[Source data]
+ + + +
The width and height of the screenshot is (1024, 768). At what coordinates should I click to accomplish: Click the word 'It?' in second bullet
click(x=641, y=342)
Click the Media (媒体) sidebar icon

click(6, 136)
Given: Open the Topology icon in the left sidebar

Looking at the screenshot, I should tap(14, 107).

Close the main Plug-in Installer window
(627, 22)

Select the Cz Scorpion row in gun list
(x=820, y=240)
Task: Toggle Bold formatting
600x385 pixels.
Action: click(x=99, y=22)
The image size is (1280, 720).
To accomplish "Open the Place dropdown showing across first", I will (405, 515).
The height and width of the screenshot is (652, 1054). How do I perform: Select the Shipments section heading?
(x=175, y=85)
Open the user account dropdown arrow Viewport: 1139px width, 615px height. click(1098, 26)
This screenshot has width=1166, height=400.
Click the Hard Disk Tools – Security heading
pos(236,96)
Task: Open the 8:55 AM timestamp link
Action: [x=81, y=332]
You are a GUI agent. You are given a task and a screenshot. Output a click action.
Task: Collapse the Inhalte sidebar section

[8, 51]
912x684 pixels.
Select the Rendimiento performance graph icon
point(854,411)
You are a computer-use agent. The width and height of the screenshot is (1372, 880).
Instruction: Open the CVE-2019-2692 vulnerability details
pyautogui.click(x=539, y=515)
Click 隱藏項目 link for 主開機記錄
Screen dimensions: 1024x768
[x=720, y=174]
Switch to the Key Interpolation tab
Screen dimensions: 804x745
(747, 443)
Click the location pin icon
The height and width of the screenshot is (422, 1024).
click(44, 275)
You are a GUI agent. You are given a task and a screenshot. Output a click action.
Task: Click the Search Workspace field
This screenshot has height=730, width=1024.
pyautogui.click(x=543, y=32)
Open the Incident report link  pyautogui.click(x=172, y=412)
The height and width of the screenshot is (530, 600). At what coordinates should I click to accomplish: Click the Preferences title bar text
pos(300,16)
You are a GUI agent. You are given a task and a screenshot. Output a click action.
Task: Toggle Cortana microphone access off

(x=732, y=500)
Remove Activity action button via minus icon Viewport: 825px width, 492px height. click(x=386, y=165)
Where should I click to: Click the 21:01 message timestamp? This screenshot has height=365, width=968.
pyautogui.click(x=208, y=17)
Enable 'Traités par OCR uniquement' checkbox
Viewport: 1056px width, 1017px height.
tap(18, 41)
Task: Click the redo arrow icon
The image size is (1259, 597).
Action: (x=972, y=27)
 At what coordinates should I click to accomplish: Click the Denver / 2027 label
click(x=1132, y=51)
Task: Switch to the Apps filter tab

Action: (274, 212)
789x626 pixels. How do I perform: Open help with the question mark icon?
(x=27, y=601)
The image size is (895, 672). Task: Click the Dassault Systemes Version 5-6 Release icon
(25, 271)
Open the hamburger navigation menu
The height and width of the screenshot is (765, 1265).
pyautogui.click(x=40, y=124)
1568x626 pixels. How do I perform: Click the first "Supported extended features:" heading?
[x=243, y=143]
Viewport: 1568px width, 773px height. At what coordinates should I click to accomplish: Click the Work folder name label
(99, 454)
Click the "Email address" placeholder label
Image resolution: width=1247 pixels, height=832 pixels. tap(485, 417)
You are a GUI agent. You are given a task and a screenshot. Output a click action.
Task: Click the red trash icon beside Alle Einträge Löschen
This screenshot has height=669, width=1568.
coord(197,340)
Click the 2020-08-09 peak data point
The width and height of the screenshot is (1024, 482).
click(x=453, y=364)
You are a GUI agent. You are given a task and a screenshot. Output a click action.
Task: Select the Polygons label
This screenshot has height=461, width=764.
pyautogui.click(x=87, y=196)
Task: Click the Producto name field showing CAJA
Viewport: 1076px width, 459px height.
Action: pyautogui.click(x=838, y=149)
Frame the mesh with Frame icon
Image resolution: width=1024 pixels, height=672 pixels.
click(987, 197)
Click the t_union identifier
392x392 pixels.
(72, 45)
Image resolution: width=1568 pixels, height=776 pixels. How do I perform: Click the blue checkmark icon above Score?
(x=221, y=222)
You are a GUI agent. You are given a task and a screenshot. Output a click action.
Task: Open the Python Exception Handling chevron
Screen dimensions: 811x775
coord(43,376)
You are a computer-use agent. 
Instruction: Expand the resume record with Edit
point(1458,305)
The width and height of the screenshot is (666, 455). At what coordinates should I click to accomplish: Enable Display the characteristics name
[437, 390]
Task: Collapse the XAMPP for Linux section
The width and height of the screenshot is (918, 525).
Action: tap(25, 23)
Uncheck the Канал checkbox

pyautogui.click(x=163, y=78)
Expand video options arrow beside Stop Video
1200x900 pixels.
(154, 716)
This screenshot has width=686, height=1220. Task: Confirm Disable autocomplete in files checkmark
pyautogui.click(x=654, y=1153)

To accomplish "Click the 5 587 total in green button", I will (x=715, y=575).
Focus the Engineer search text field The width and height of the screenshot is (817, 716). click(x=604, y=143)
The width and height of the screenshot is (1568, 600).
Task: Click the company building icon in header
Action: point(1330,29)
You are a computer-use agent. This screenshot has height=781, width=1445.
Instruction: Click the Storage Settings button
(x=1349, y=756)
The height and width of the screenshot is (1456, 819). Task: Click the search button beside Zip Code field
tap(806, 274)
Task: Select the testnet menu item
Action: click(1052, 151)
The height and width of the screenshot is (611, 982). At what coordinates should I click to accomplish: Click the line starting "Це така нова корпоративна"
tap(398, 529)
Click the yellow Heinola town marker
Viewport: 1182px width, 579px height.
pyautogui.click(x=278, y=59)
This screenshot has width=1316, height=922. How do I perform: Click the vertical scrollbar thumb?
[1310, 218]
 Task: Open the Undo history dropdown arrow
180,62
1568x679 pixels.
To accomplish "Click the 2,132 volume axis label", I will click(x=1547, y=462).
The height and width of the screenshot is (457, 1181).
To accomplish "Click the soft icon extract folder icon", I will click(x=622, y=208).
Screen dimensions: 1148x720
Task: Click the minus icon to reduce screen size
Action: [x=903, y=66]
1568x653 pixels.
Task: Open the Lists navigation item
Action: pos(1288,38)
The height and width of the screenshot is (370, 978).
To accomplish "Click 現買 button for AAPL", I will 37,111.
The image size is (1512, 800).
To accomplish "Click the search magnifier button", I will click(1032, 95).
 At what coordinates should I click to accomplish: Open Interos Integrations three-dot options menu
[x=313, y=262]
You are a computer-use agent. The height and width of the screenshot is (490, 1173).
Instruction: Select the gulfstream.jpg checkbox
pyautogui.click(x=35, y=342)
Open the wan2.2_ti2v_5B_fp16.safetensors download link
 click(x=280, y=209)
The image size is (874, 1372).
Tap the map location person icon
+ + + +
▶ EXERCISE INSTRUCTIONS: Could you return every line from the entries above in which the string "computer" occurs?

▶ EXERCISE RESPONSE:
You are a computer-use agent. The width and height of the screenshot is (1372, 880).
You are a computer-use agent. 
You are a computer-use agent. This screenshot has height=781, width=1445.
You are a computer-use agent. The height and width of the screenshot is (490, 1173).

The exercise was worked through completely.